The single crystal semiconductor substrate at an outer peripheral portion of the chip forming region.
A second step of forming a high-concentration diffusion layer for preventing leakage of the first conductivity type reaching the plate, and using the high-concentration diffusion layer on the scribe line as an electrode by electrochemical etching of the single-crystal semiconductor substrate. The gist of the present invention is a method of manufacturing a semiconductor device including a third step of removing a predetermined region and leaving a predetermined region of the epitaxial layer, and a fourth step of cutting the scribe line to form a chip.

[0007]

According to the first aspect of the present invention, the first step is performed by the first step.
The conductivity type of the single crystal semiconductor substrate, is formed an epitaxial layer of a second conductivity type, the second step, high-concentration diffusion layer of the second conductivity type on the scribe line in the epitaxy <br/> turbocharger Le layer together are formed, high concentration diffusion layer of the second conductivity type is formed in a predetermined region of the epitaxial <br/> Takisharu layer within the chip, the chip formed territory in said epitaxial layer
A first conductor reaching the single crystal semiconductor substrate at an outer peripheral portion of the region.
A high-concentration diffusion layer for preventing electric leakage is formed. Then, as the electrode a high concentration diffusion layer on the scribe line by the third step, a predetermined region of the single crystal semiconductor substrate is removed by electrochemical etching, a predetermined region of the epitaxial layer is left. At this time, since the second conductivity type high concentration diffusion layer of the present in a given region of the epitaxial layer in the chip, sufficient current also lateral resistance is a distance from it a voltage supply unit lower portion of the epitaxial layer Supplied, an anodic oxide film is formed, and the etching is easily stopped.
In addition, the outside of the epitaxial layer during electrochemical etching
The periphery has the same potential as the single crystal semiconductor substrate, preventing leakage
Is done.

Further, the scribe line is cut into chips by a fourth step. In the invention according to claim 2, an epitaxial layer of the second conductivity type is formed on the single-crystal semiconductor substrate of the first conductivity type via the high-concentration layer of the second conductivity type in the first step . Forming a second conductive type high concentration diffusion layer on a scribe line in the epitaxial layer, forming a chip in the epitaxial layer;
A first portion extending to the single crystal semiconductor substrate at an outer peripheral portion of the region;
A conductive type high concentration diffusion layer for preventing leakage is formed. Then, as the electrode a high concentration diffusion layer on the scribe line by the third step, a predetermined region of the single crystal semiconductor substrate is removed by electrochemical etching, a predetermined region of the epitaxial layer is left. At this time, since the high concentration layer of the second conductivity type between the single crystal semiconductor substrate and the epitaxial layer is present, lateral resistance is also part of the distance from it a voltage supply unit low enough current epitaxial layer Supplied, an anodic oxide film is formed, and the etching is easily stopped.
In addition, the outside of the epitaxial layer during electrochemical etching
The periphery has the same potential as the single crystal semiconductor substrate, preventing leakage
Is done.

Further, the scribe line is cut into chips by a fourth step.

[0010]

DETAILED DESCRIPTION OF THE PREFERRED EMBODIMENTS (First Embodiment) An embodiment of the present invention will be described below with reference to the drawings.

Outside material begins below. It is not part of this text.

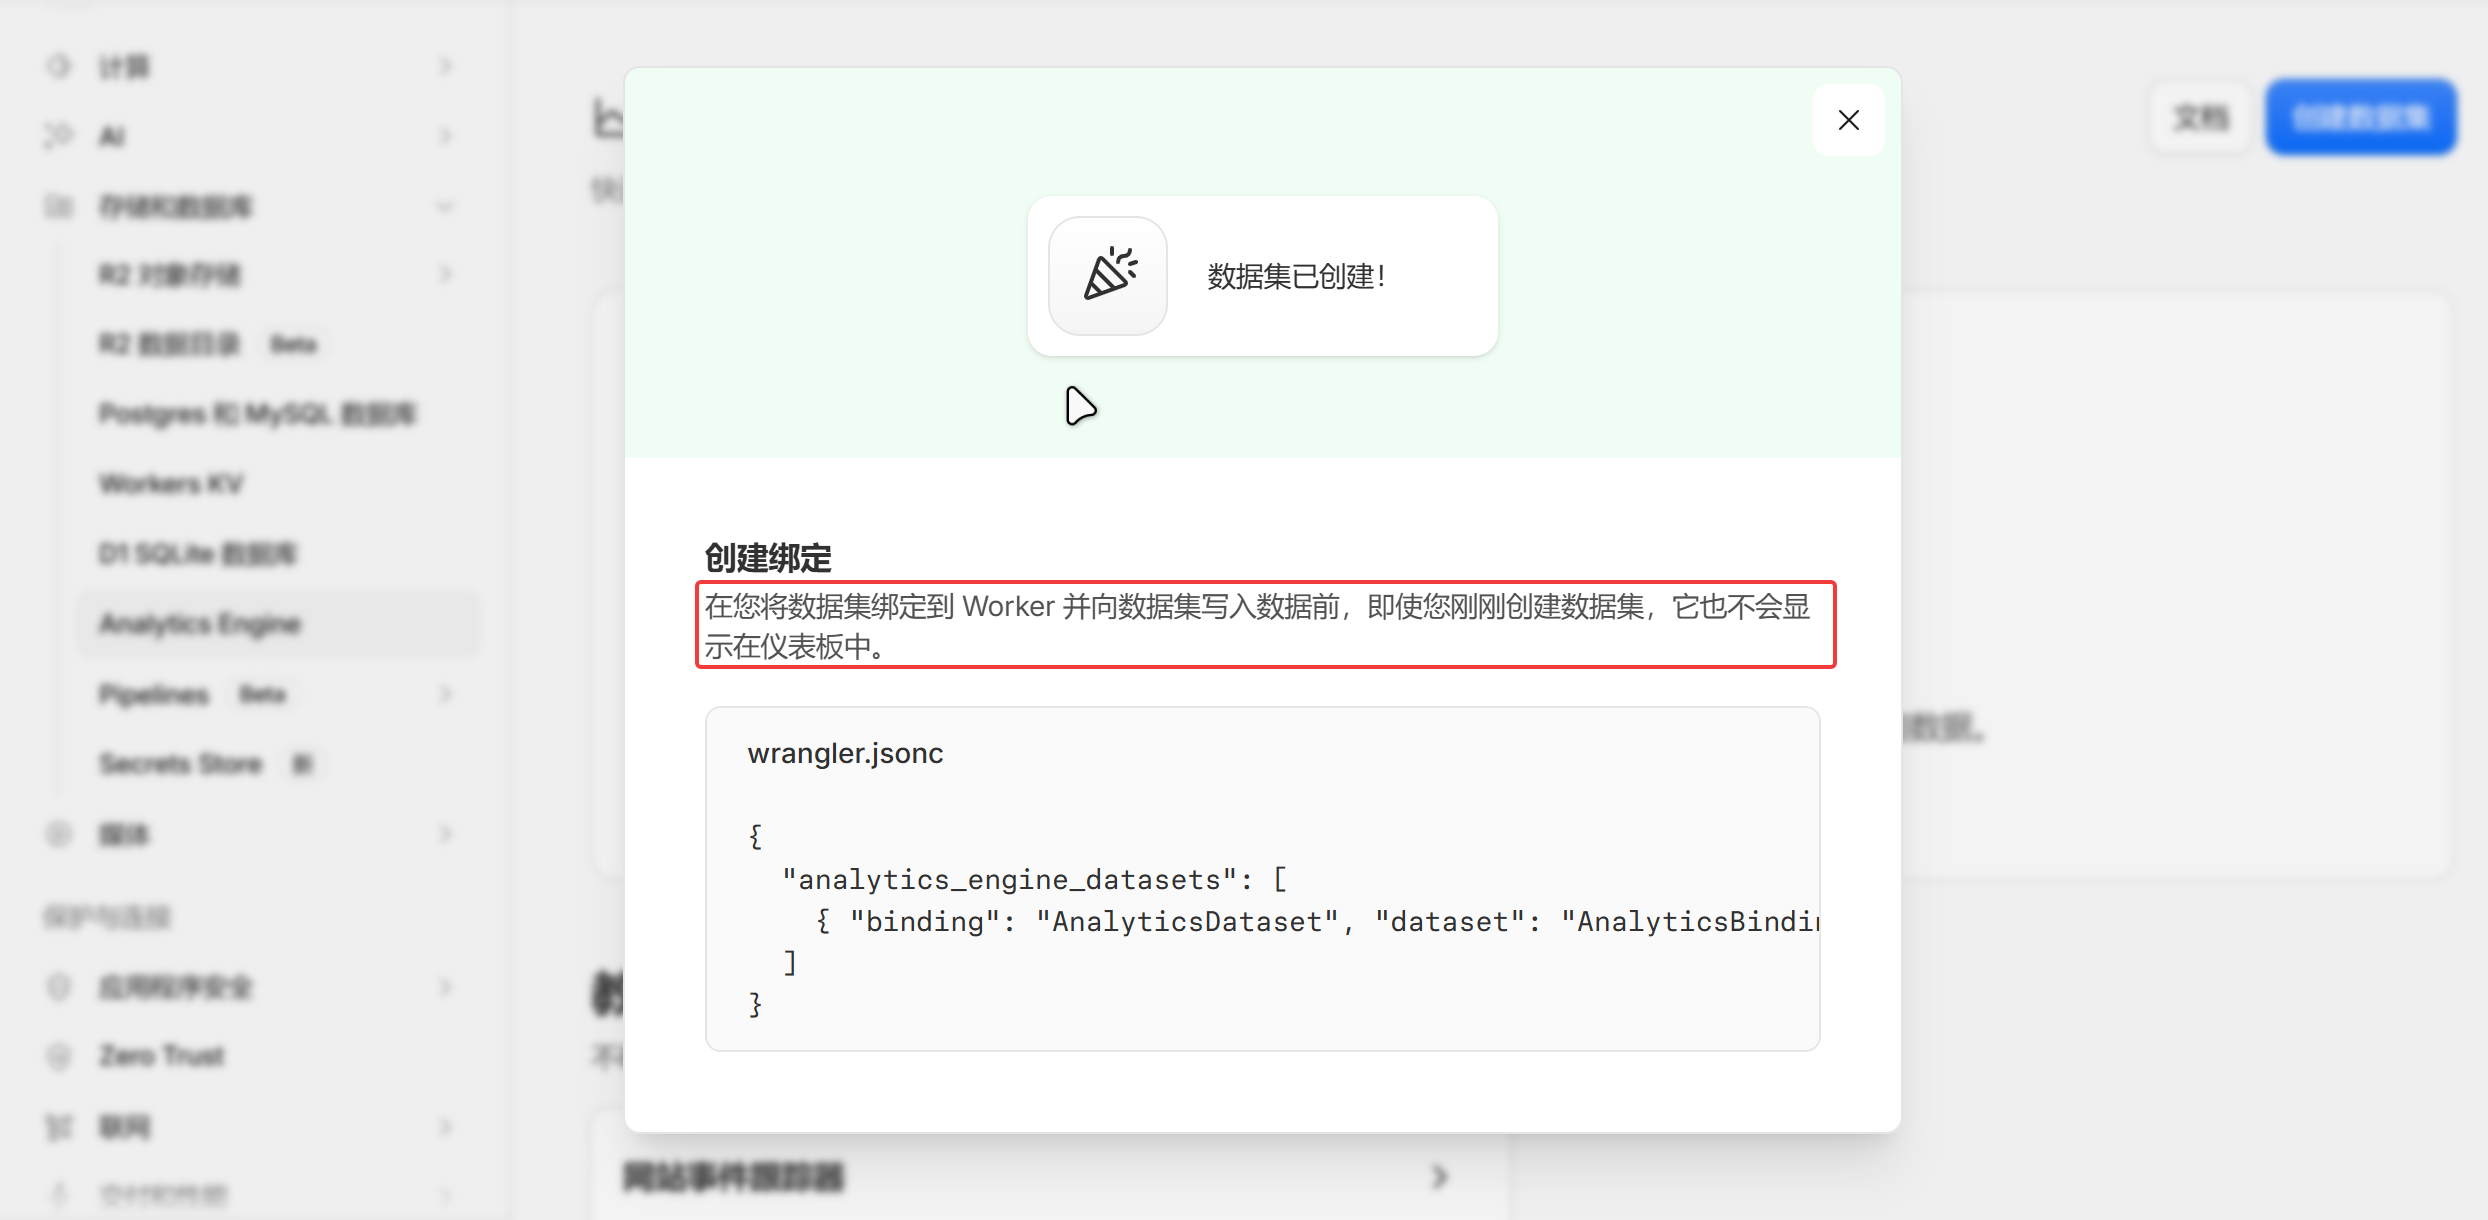Click the Media section sidebar icon

[x=58, y=834]
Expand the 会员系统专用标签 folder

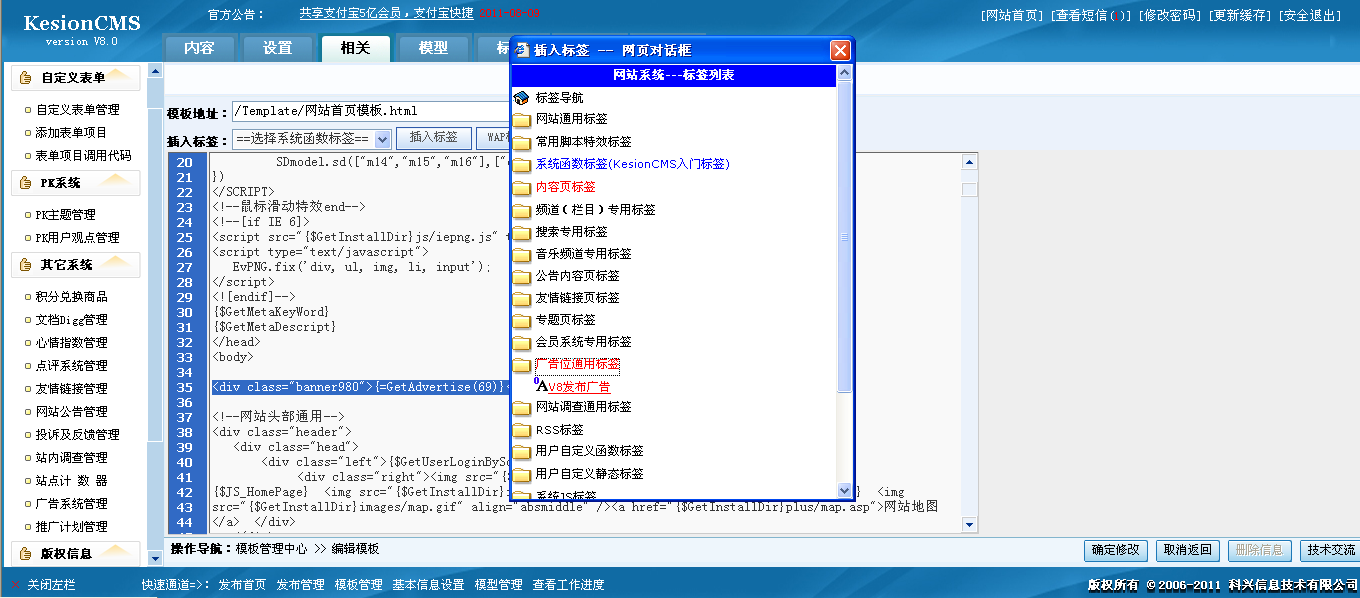583,342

FIG. 1 is a perspective view of a semiconductor acceleration sensor. FIG. 2 is a plan view of the semiconductor acceleration sensor.
FIG. 3 shows an AA cross section of FIG. This sensor is used for an ABS system of a vehicle.

As shown in FIG. 1, a square plate-like silicon chip 2 is arranged on a square plate-like base 1 made of Pyrex glass. As shown in FIG. 2, the silicon chip 2 has a rectangular frame-shaped first
The first supporting portion 3 is formed using four sides of the silicon chip 2. Four through holes 4a, 4b, 4c, 4d penetrating vertically are formed inside the first support portion 3 of the silicon chip 2, and the four thin movable portions 5, 6, 7, 8 are thick. Are connected to each other. Further, in the inside of the first support portion 3 of the silicon chip 2, a through hole 1 penetrating vertically
0 is formed so as to surround the through holes 4a, 4b, 4c, 4d. The through-hole 10 defines a thick U-shaped second support portion 11 and a thick connecting portion 12.

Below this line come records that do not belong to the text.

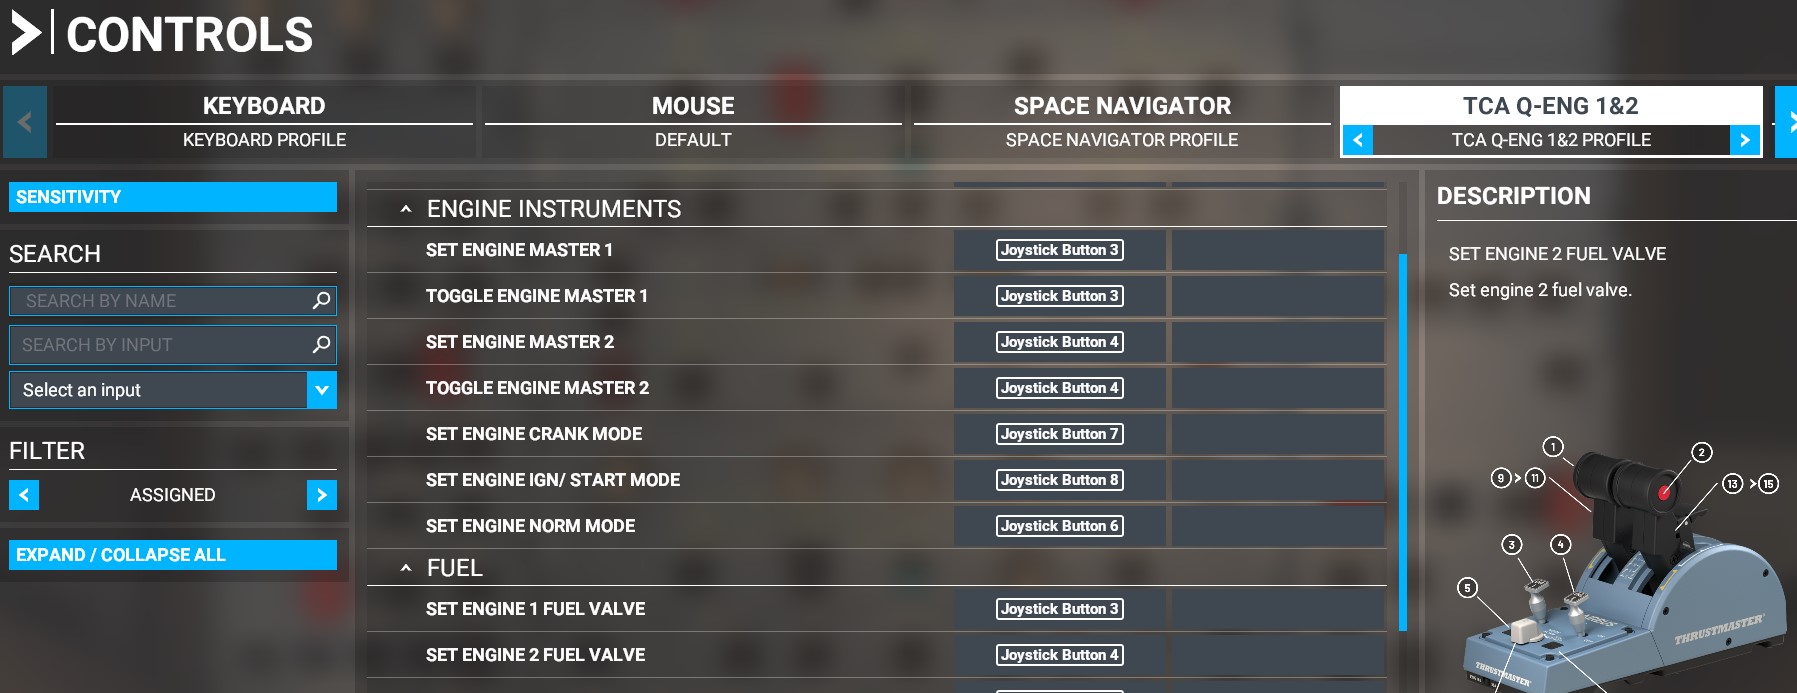Click previous filter arrow beside ASSIGNED
This screenshot has height=693, width=1797.
24,495
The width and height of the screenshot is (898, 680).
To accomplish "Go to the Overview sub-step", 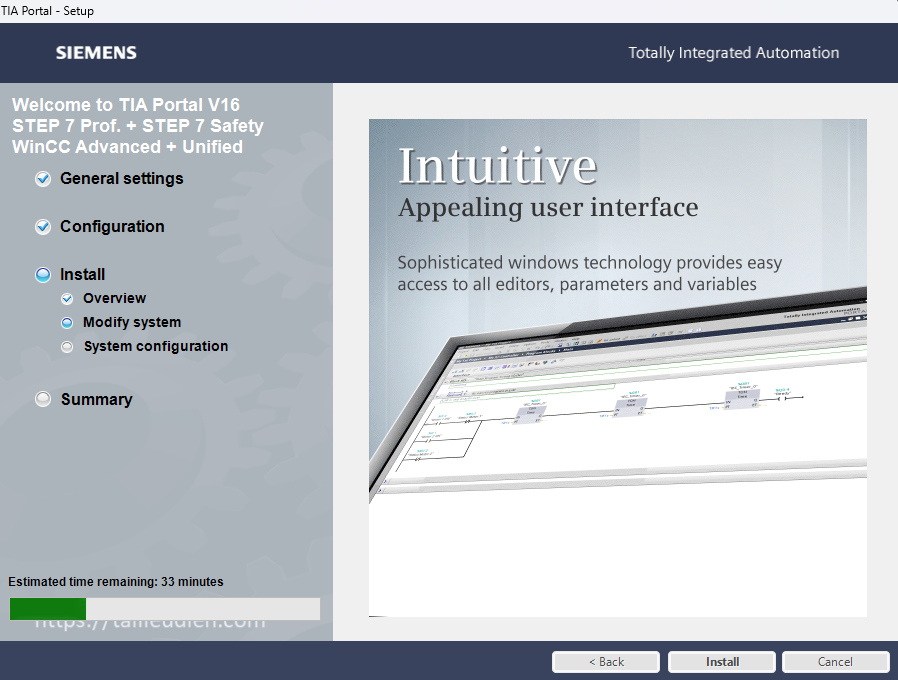I will [x=114, y=299].
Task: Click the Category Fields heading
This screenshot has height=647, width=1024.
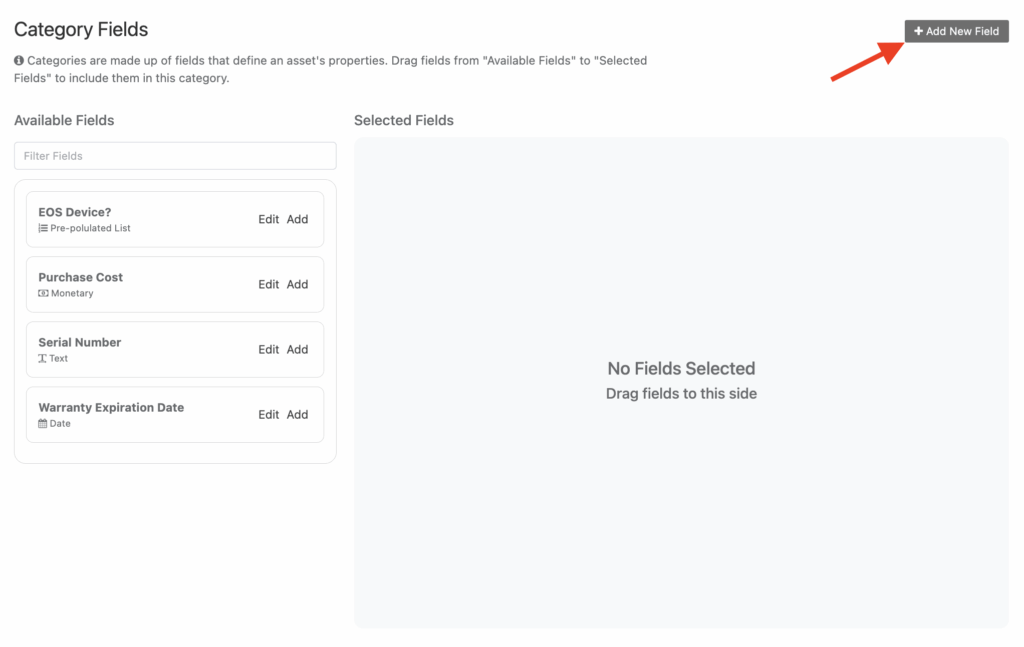Action: point(80,29)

That is, the second support portion 11 extends from the thick first support portion 3 joined to the pedestal 1, and the second support portion 11
And the movable parts 5 to 8 having a small thickness are extended. Further, the first support portion 3 and the second support portion 1 are formed by the through holes 10.
1 has a structure connected by a connection portion 12. Further, the second support portion 11 and the weight portion 9 are connected by the movable portions 5 to 8 as described above. The thickness of each of the movable parts 5 to 8 is about 5 μm, and each of the two piezoresistive layers 13a, 13b, 14a, 14b, 15a, 15b, 1
6a and 16b are formed. As shown in FIG. 3, a concave portion 17 is formed in the center of the upper surface of the pedestal 1 so that when the acceleration is applied and the weight portion 9 is displaced, no contact is made.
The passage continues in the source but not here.